■ EXERCISE ■
Using the listing below, print the line containing "The image size is (665, 299).", the line containing "You are a GUI", and each line between them, exactly and nothing else. Pictures stay out of the print.

[MATERIALS PROVIDED — start]

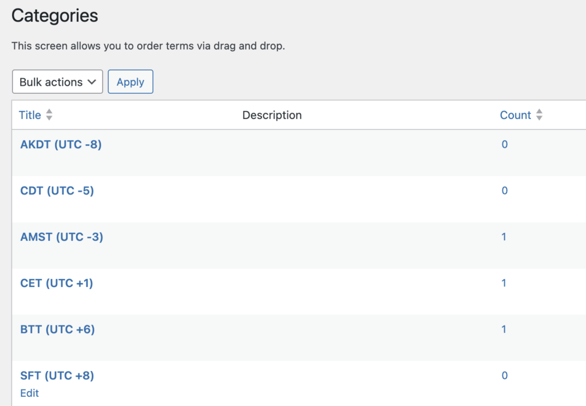The image size is (586, 406).
Task: Sort the Count column
Action: pos(513,115)
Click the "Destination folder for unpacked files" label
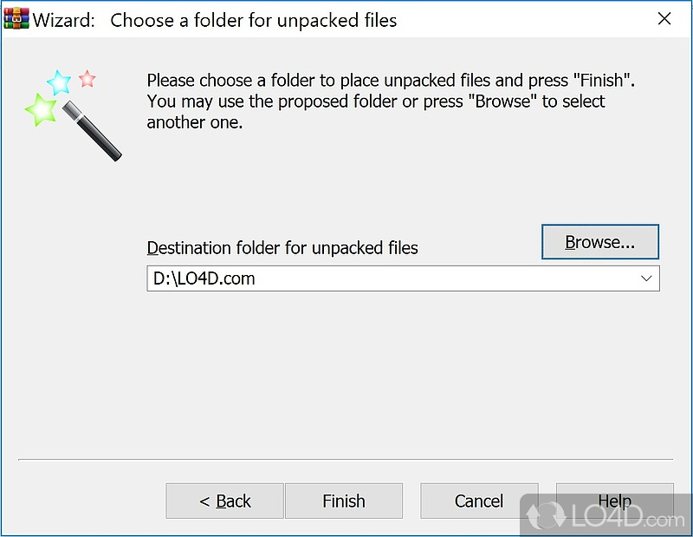This screenshot has height=537, width=693. [282, 248]
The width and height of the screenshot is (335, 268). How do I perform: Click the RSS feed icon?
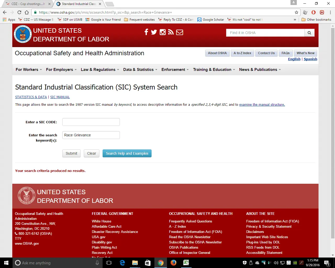point(171,32)
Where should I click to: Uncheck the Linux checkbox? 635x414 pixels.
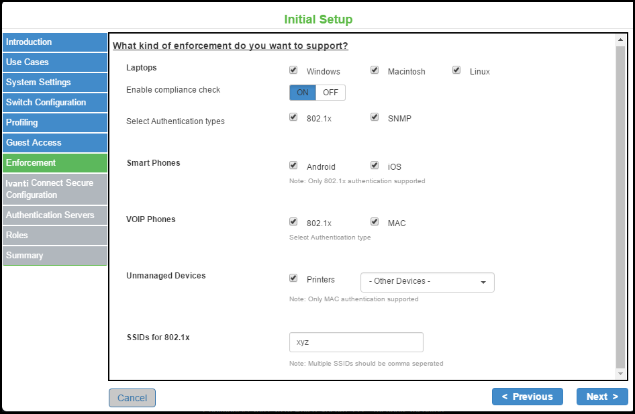(456, 70)
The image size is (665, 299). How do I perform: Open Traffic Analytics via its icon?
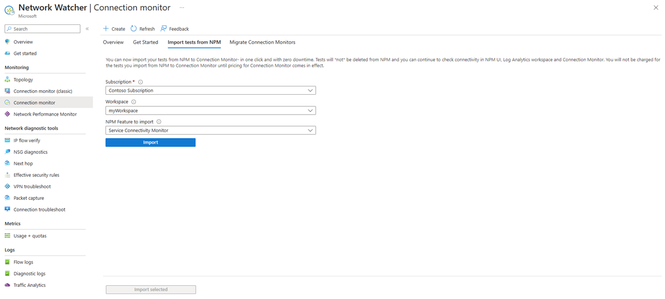coord(8,285)

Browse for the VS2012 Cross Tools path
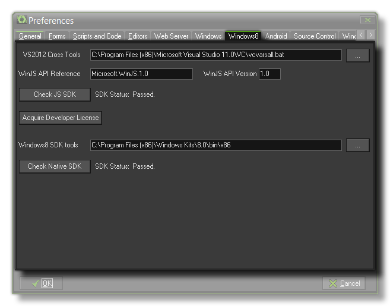[x=357, y=55]
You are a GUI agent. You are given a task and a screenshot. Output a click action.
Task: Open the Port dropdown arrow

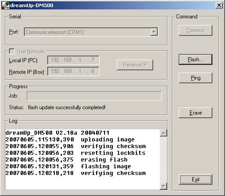pyautogui.click(x=154, y=32)
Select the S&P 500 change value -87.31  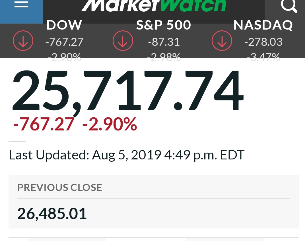[164, 42]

[MATERIALS PROVIDED — finish]

■ OUTPUT FOR THIS TASK ■
The image size is (665, 299). How do I perform: Open Traffic Analytics via its icon?
coord(8,285)

Browse for the VS2012 Cross Tools path
[x=357, y=55]
You are a GUI agent. You are given a task and a screenshot. Output a click action.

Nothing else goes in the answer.